Received at OMB: 9/11/2015

This rule creates a standardized, transparent process for states to follow as part of their broader efforts to “assure that payments are consistent with efficiency, economy, and quality of care and are sufficient to enlist enough providers so that care and services are available under the plan at least to the extent that such care and services are available to the general population in the geographic area,” as required by section 1902(a)(30)(A) of the Social Security Act (Act). This rule also recognizes, as states have requested, electronic publication as an optional means of communicating State Plan Amendments (SPAs) and proposed rate-setting policy changes to the public.
















Medicaid Mechanized Claims Processing and Information Retrieval Systems (CMS-2392-F)

Received at OMB: 9/11/2015

This final rule revises Medicaid regulations for Federal Funding for Medicaid Eligibility Determination and Enrollment Activities and Mechanized Claims Processing and Information Retrieval Systems. Specifically, this rule modifies CMS regulations to make enhanced Federal Financial Participation (FFP) available, under certain circumstances, for the design, development, installation, or enhancement of eligibility determination systems on an ongoing basis. It also makes enhanced FFP available, under certain circumstances, for maintenance and operations of such systems. In addition to lifting the time limit that currently applies to the availability of such funding, this rule finalizes changes to the standards and conditions for Medicaid IT to access enhanced funding, as well as new approaches to systems development, acquisition approvals, and formal certification.
















Basic Health Program; Federal Funding Methodology for Program Year 2017 (CMS-2396-PN)

Received at OMB: 9/16/2015

No detail provided.
















Program Integrity Enhancements to the Provider Enrollment Process (CMS-6058-P)

Received at OMB: 9/29/2015

No detail provided.
















CY 2017 Notice of Benefit and Payment Parameters (CMS-9937-P)

Received at OMB: 10/9/2015

This proposed rule would set forth payment parameters and provisions related to the risk adjustment programs; cost sharing parameters and cost-sharing reductions; and user fees for Federally-Facilitated Exchanges. It also would provide additional standards for several other Affordable Care Act programs.
















CY 2016 Revisions to Payment Policies Under the Physician Fee Schedule and Other Revisions to Medicare Part B (CMS-1631-FC)

Received at OMB: 10/13/2015

This annual proposed final rule revises payment polices under the Medicare physician fee schedule and makes other policy changes to payment under Medicare Part B. These changes will apply to services furnished beginning January 1, 2016.

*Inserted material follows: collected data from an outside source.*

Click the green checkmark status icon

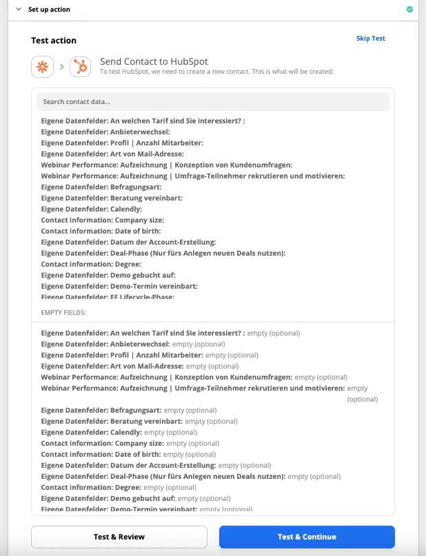410,10
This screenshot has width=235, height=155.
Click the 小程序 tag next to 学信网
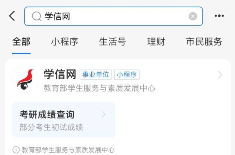pos(127,75)
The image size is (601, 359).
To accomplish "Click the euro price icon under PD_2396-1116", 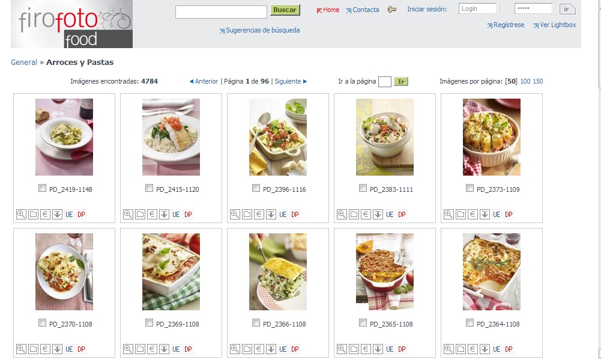I will click(259, 214).
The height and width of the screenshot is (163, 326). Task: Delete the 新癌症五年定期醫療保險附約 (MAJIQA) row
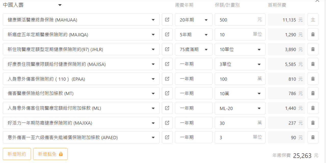pos(313,34)
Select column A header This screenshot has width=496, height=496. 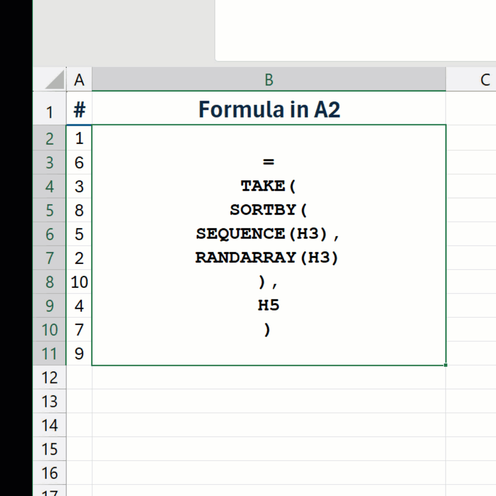point(79,80)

CY 2016 Hospital Outpatient PPS Policy Changes and Payment Rates and Ambulatory Surgical Center Payment System Policy Changes and Payment Rates (CMS-1633-FC)

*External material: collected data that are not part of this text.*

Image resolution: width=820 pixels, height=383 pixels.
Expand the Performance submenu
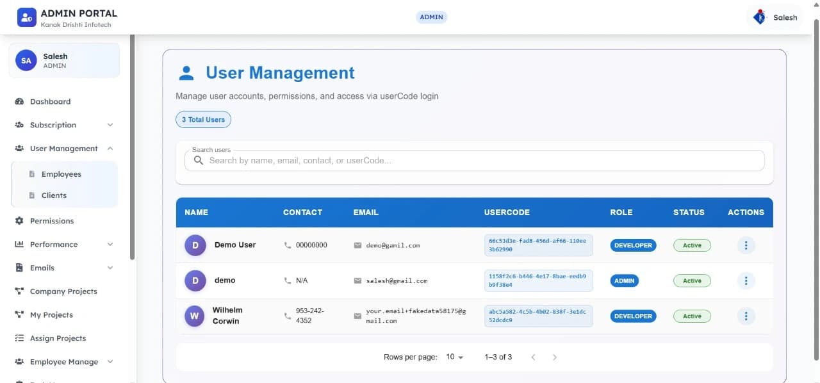click(110, 245)
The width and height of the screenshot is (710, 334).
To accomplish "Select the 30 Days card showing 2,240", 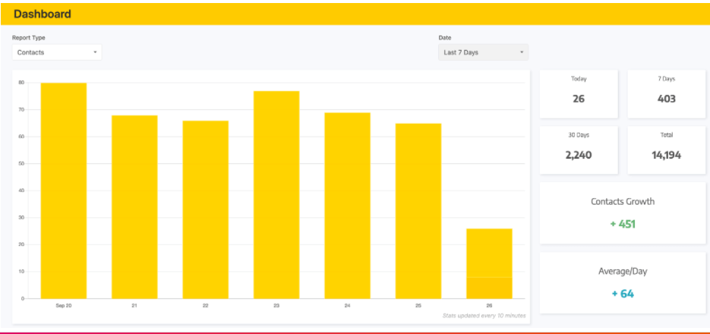I will coord(579,150).
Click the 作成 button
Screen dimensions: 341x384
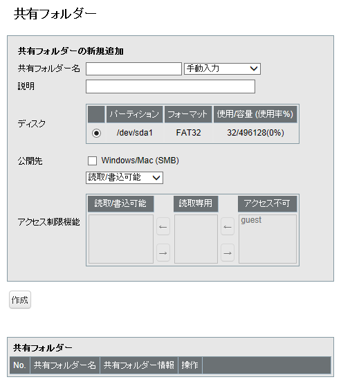pyautogui.click(x=20, y=300)
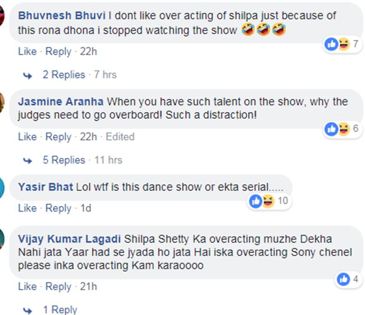Expand the 5 Replies thread
The image size is (365, 315).
point(64,160)
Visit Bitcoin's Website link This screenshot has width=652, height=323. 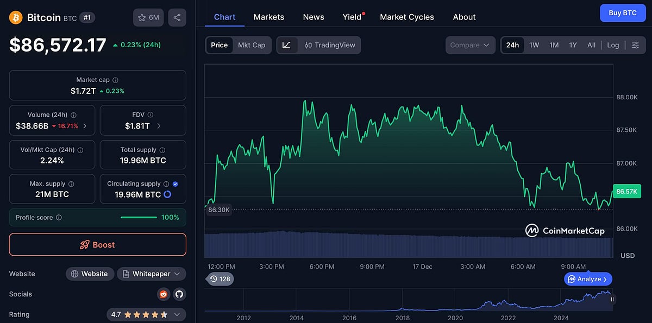click(90, 274)
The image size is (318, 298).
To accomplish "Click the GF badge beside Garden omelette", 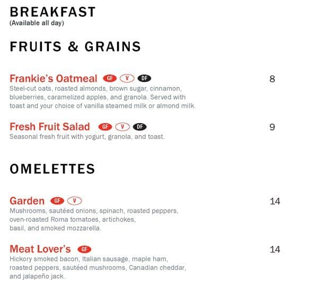I will 57,201.
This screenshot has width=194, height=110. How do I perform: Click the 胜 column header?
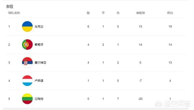(88, 13)

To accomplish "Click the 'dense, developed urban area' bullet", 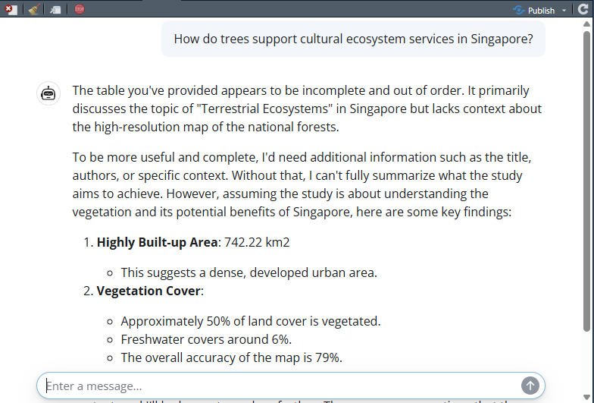I will pyautogui.click(x=249, y=272).
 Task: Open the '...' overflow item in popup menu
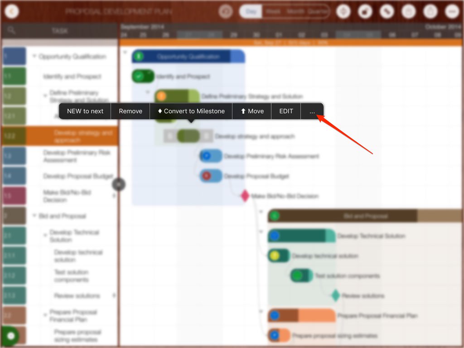[312, 111]
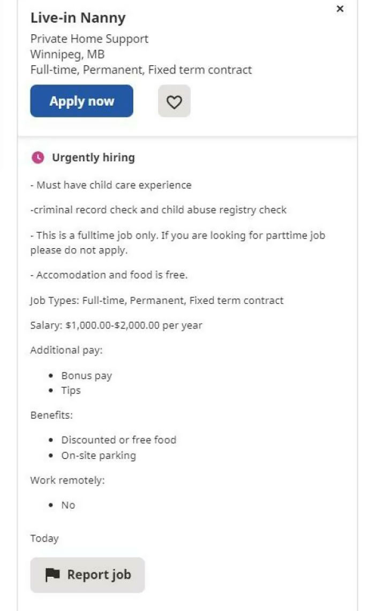Click the Winnipeg, MB location text
Image resolution: width=375 pixels, height=611 pixels.
(68, 54)
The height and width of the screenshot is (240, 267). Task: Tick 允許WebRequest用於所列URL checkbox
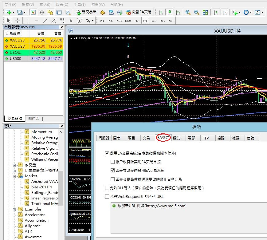pyautogui.click(x=107, y=196)
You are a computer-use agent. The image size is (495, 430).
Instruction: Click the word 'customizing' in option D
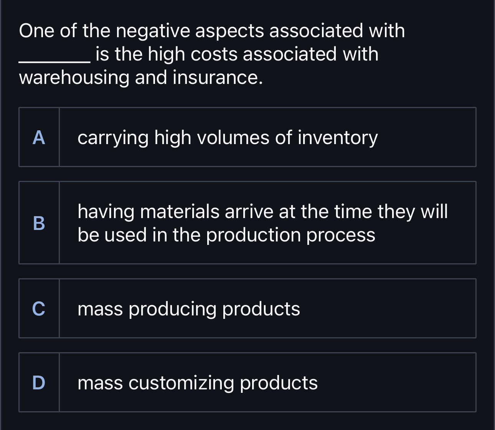(181, 383)
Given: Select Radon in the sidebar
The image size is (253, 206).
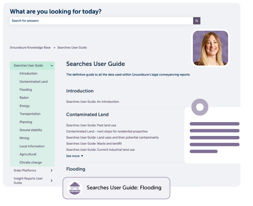Looking at the screenshot, I should pyautogui.click(x=24, y=98).
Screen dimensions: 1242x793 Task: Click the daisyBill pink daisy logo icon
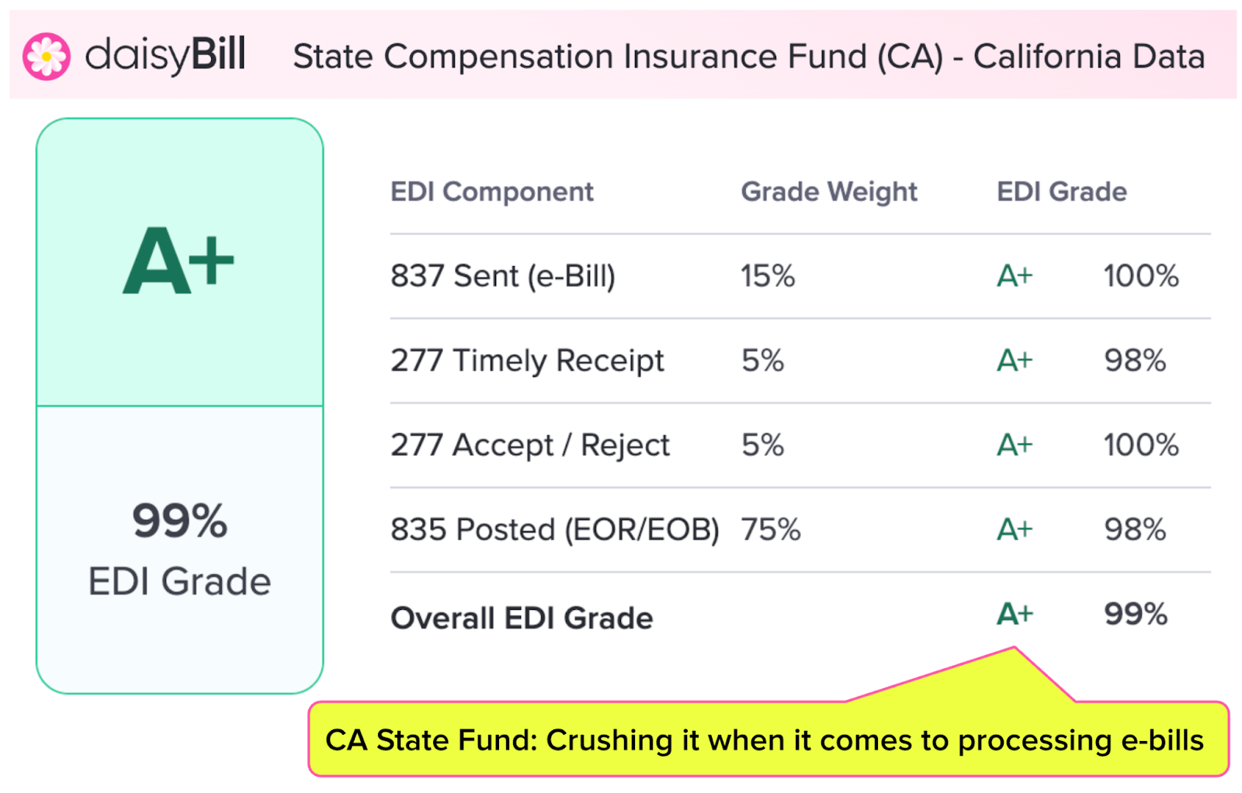point(47,57)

Received at OMB: 10/13/2015

This annual final rule revises the Medicare hospital outpatient prospective payment system to implement statutory requirements and changes arising from continuing CMS experience with this system. This final rule describes changes to the amounts and factors used to determine payment rates for services. In addition, this final rule makes changes to the ambulatory surgical center payment system list of services and rates.
















CY 2016 Home Health Prospective Payment System Refinements and Rate Update (CMS-1625-F)

Received at OMB: 10/13/2015

This annual final rule updates the 60-day national episode rate based on the applicable home health market basket update and case-mix adjustment. It also updates the national per-visit rates used to calculate low utilization payment adjustments (LUPAs) and outlier payments under the Medicare prospective payment system for home health agencies. These changes will apply to services furnished during home health episodes beginning on or after January 1, 2016.
















CY 2016 Changes to the End-Stage Renal Disease (ESRD) Prospective Payment System and Quality Incentive Program (CMS-1628-F)

Received at OMB: 10/13/2015

This annual final rule will update the bundled payment system for ESRD facilities by January 1, 2016. This final rule also updates the quality incentives in the ESRD program and establishes the methodology for adjusting DMEPOS fee schedule payment amounts.